** What the exercise asks **
Check each line of the data below for the word "pixel", then extract the ones that have it.

** Exercise inputs **
= Beginning of Section =
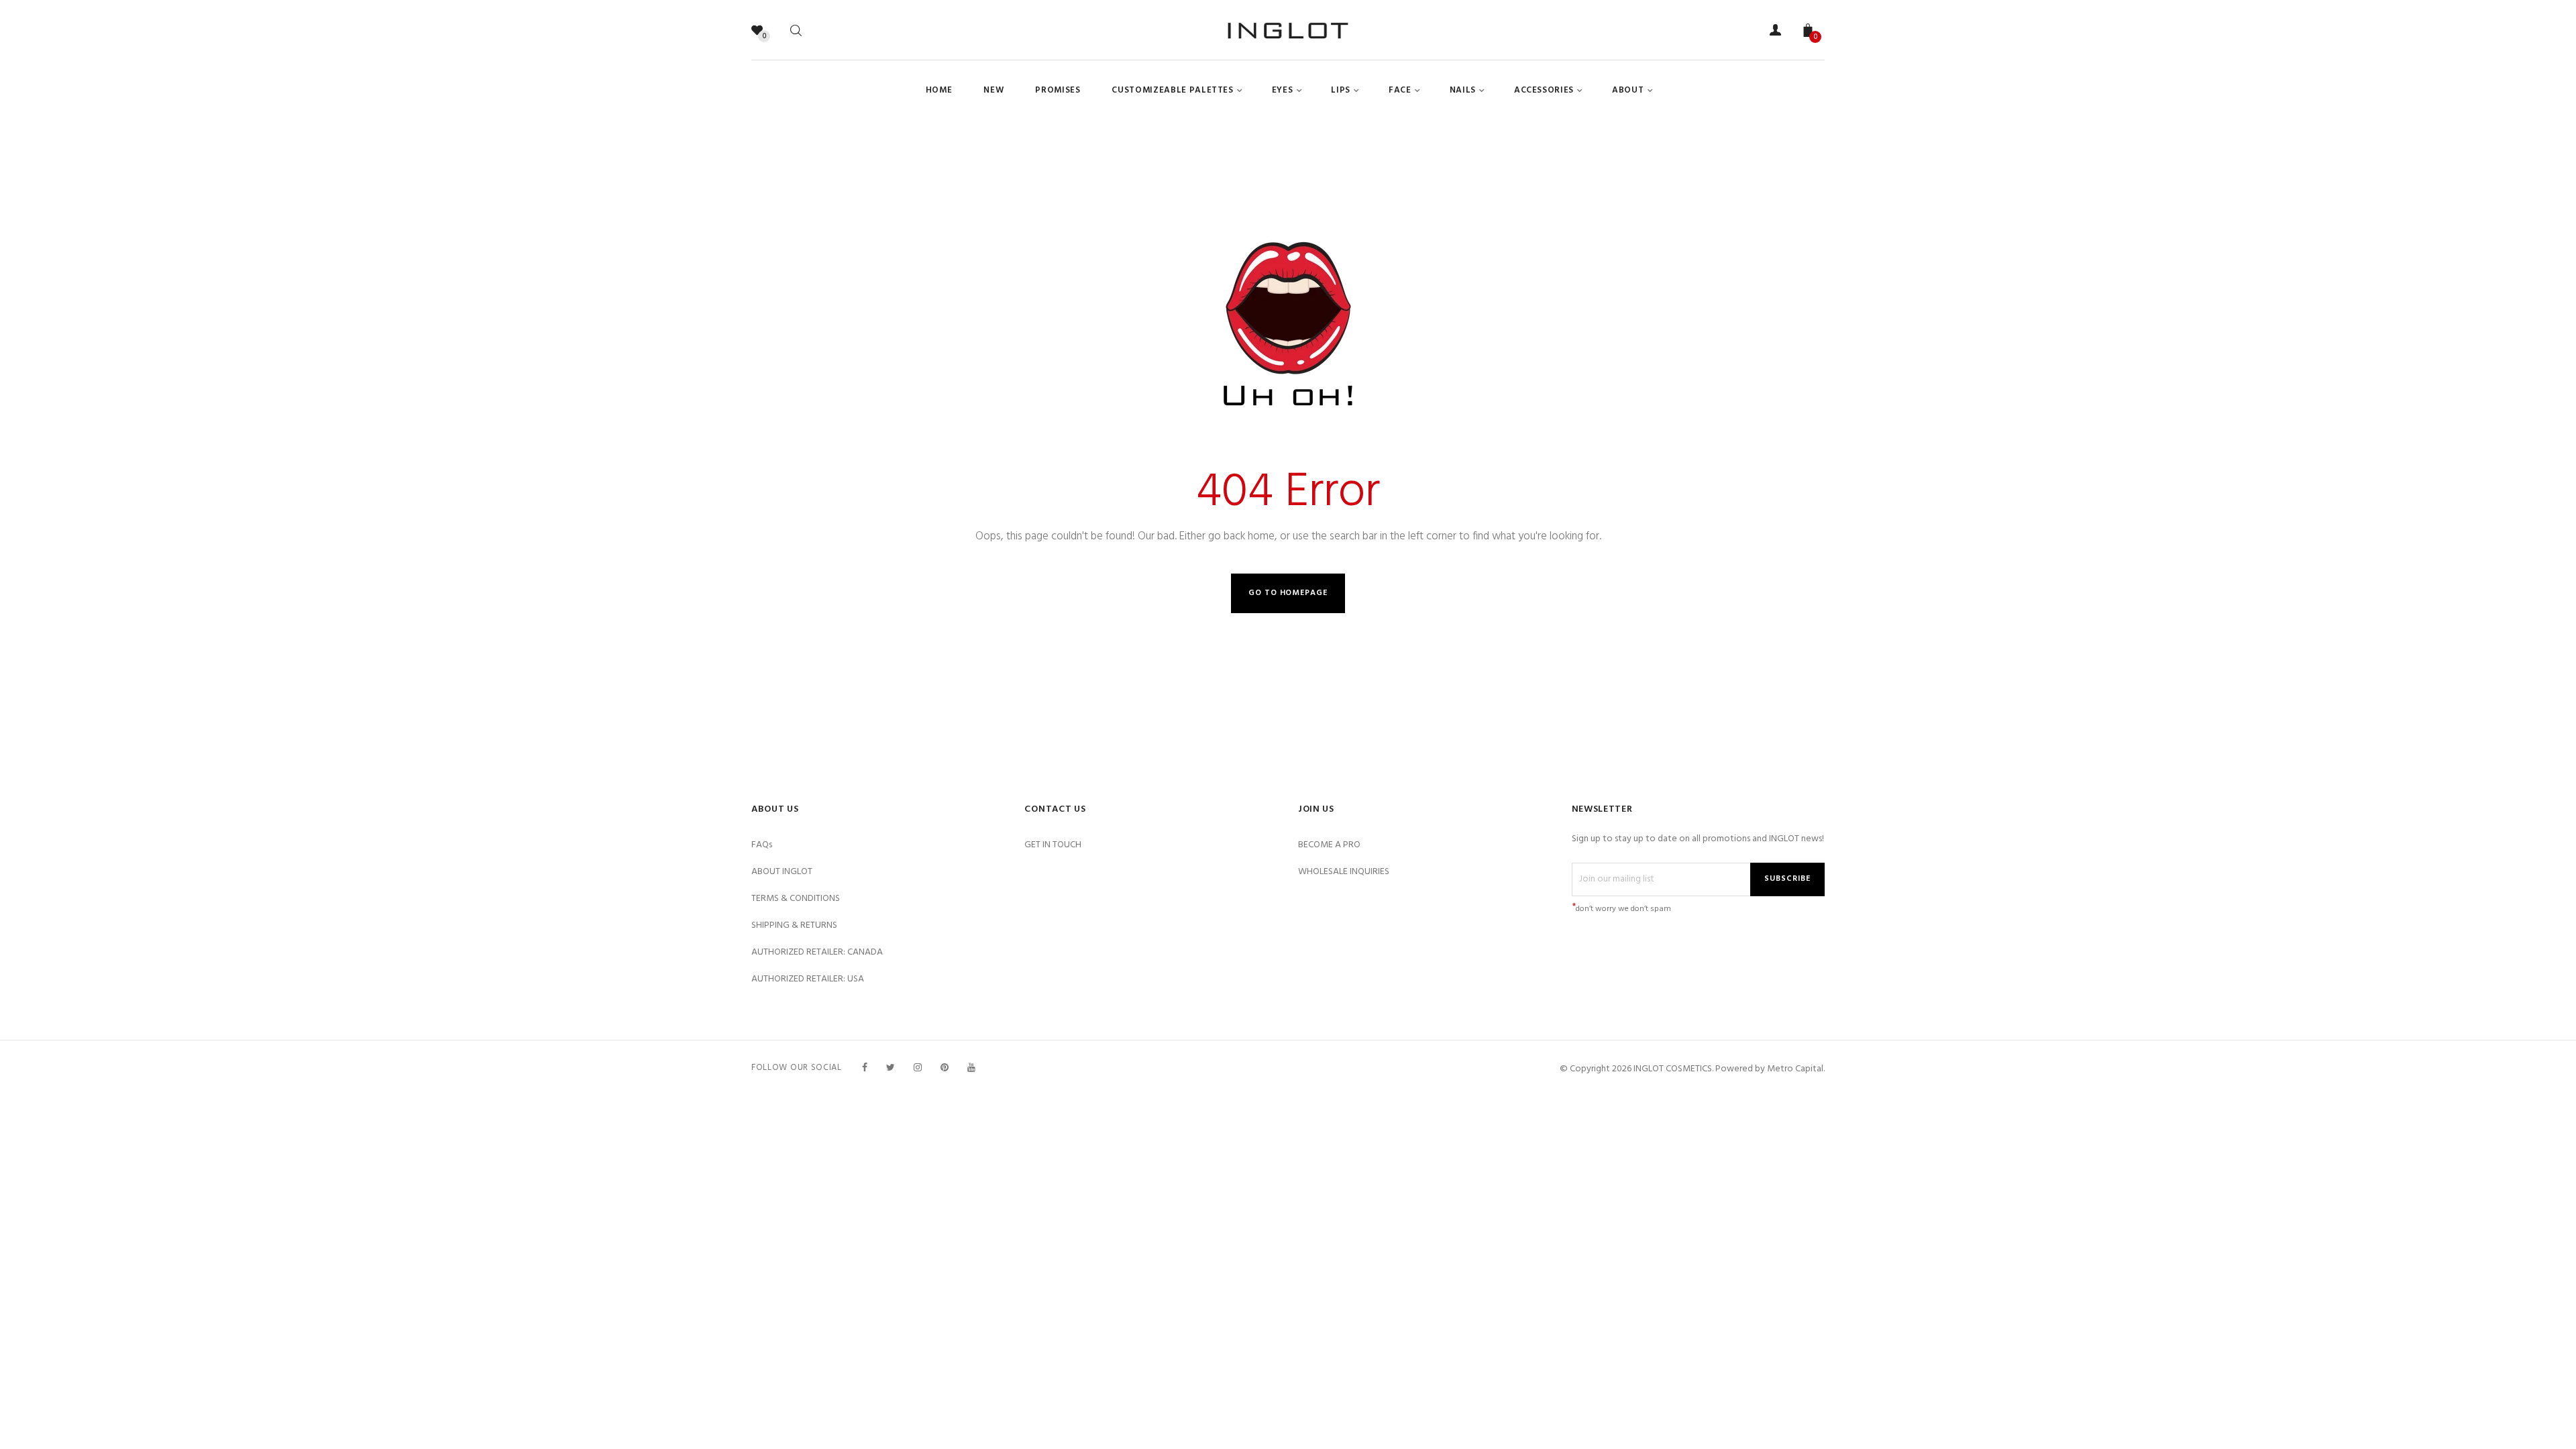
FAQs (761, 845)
= End of Section =
= Beginning of Section =
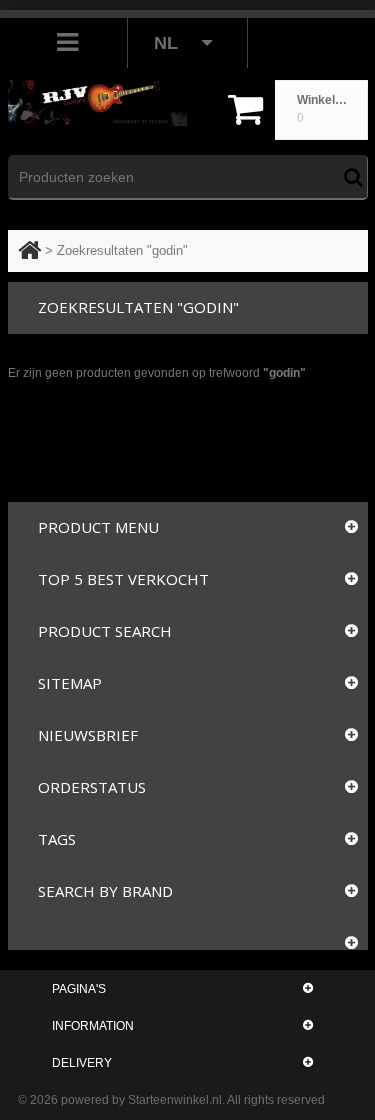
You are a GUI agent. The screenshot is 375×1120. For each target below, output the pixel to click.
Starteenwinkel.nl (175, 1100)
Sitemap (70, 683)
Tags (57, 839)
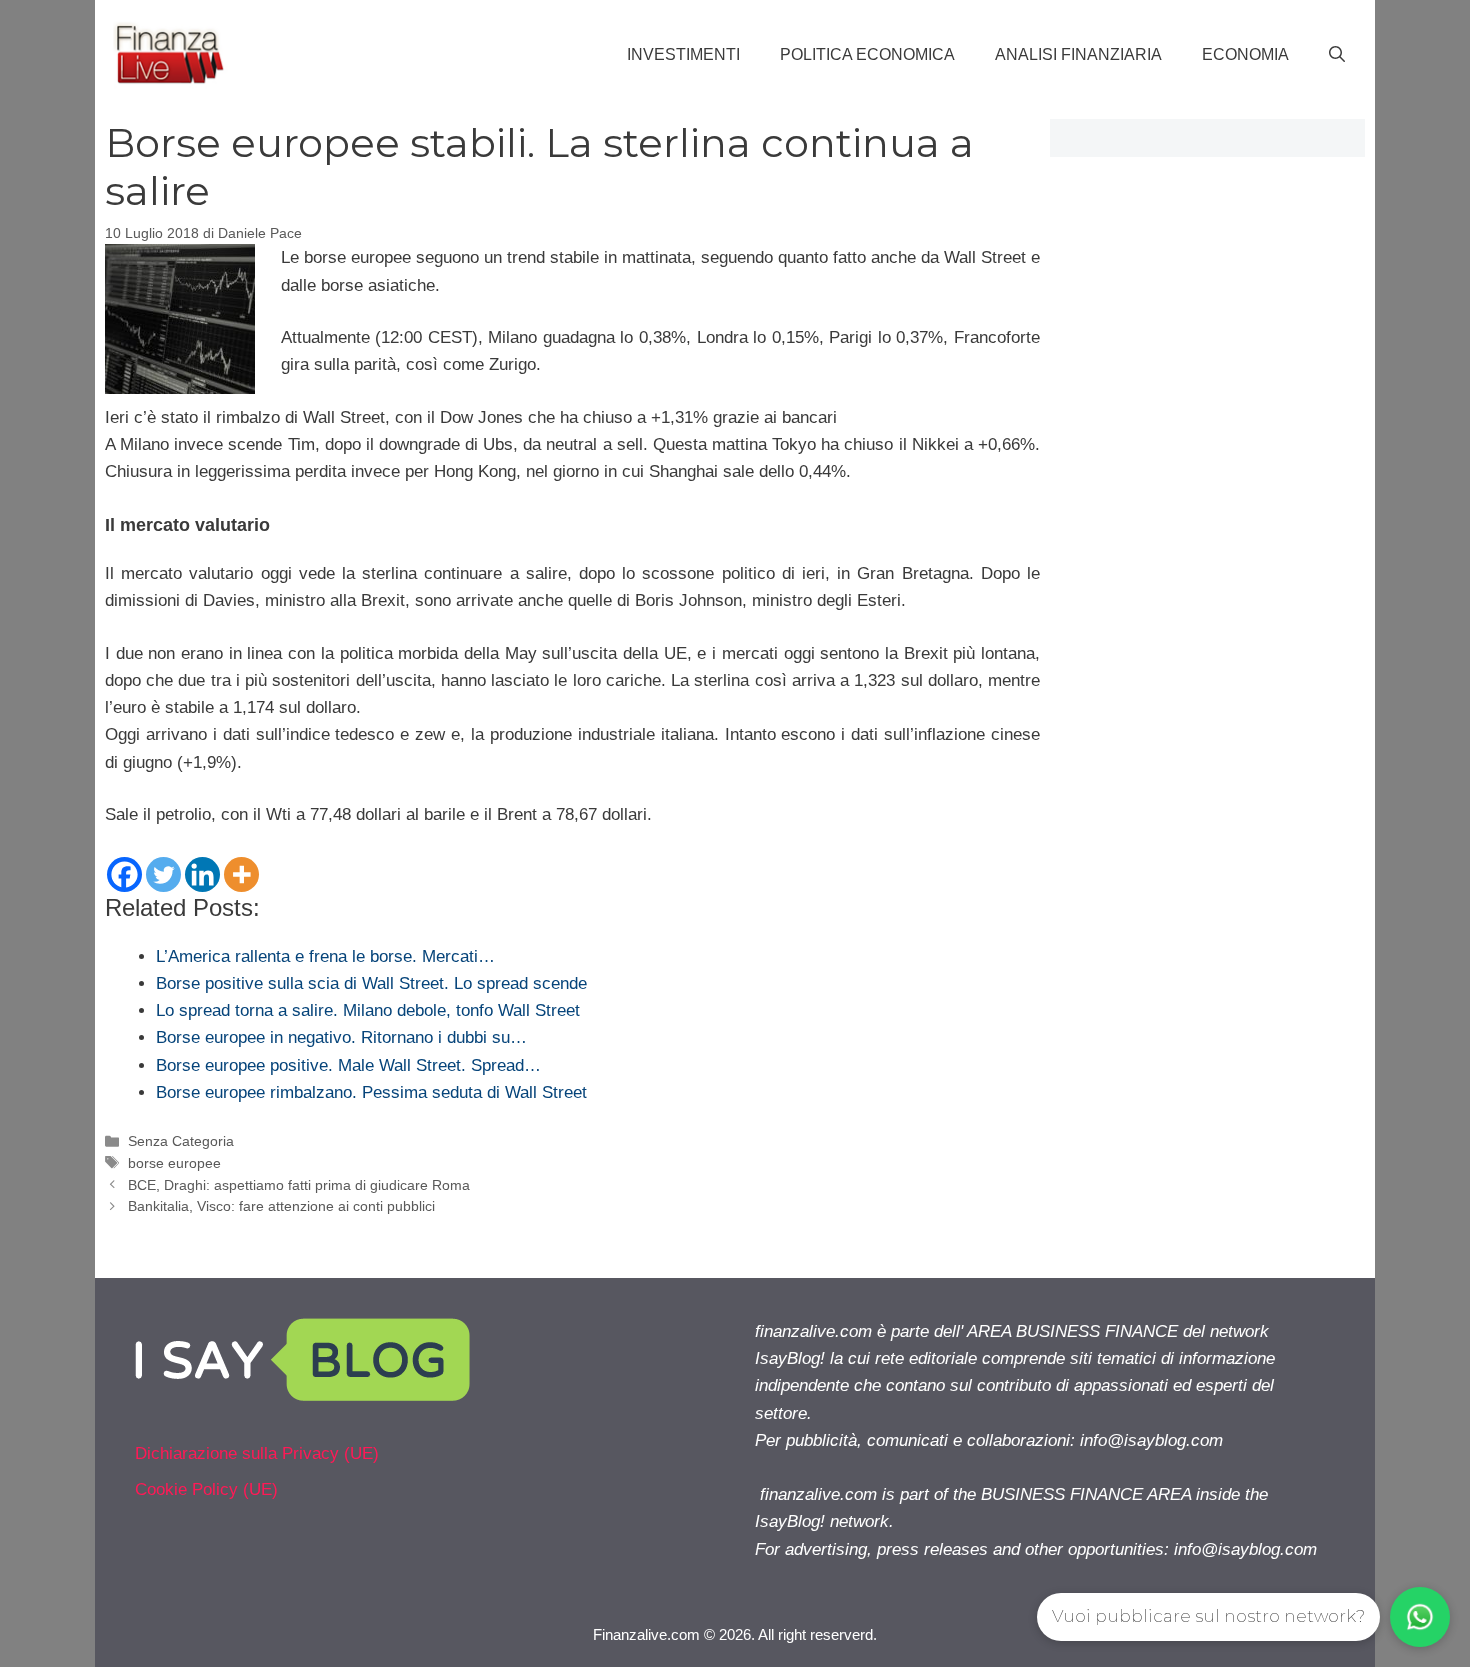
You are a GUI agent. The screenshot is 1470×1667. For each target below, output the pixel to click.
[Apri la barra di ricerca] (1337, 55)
= End of Section =
= Beginning of Section =
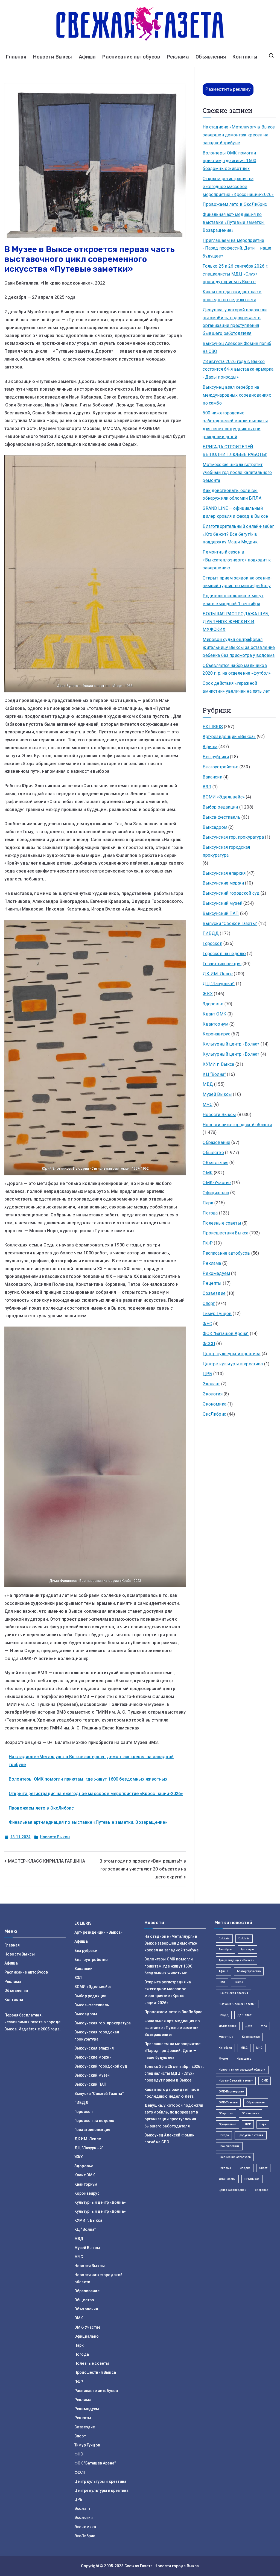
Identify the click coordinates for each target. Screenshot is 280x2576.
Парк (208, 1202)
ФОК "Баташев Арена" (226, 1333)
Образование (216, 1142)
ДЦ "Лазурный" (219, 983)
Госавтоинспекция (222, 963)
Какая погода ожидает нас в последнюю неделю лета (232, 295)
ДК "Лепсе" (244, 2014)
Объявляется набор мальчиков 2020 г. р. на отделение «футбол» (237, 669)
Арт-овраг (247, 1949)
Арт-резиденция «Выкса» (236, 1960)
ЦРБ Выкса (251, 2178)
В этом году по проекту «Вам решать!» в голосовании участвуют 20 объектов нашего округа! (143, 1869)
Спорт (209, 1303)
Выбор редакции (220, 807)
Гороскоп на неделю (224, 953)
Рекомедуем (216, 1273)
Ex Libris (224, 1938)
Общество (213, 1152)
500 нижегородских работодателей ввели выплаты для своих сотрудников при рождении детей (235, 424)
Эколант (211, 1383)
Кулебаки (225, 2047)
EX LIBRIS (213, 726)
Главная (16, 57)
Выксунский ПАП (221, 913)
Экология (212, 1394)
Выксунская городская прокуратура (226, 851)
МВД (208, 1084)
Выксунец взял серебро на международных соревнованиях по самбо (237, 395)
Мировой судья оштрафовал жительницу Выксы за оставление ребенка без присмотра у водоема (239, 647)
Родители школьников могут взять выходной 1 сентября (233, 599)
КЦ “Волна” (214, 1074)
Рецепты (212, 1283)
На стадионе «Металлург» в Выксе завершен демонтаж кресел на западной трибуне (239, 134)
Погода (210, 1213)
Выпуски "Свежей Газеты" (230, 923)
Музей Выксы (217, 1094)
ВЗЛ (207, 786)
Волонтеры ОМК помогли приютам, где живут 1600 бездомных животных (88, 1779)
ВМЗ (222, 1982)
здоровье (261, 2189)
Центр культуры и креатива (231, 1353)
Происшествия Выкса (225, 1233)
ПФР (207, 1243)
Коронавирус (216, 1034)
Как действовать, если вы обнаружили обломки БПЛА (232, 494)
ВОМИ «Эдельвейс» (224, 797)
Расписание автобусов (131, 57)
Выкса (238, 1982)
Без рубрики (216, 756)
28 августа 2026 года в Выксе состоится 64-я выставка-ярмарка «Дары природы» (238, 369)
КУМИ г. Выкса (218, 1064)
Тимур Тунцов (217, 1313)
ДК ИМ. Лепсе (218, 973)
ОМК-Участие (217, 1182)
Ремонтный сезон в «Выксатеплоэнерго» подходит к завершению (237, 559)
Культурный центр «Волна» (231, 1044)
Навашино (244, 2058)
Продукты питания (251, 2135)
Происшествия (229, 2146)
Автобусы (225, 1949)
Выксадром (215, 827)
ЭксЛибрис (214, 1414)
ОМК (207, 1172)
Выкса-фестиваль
= End of Section =
** Response for this exercise **
You are a GUI agent. The screenshot is 375×1120. For each target below, output the pixel to click.
You are a GUI agent. The screenshot is 1470×1667. For each target below, output the pixel to click.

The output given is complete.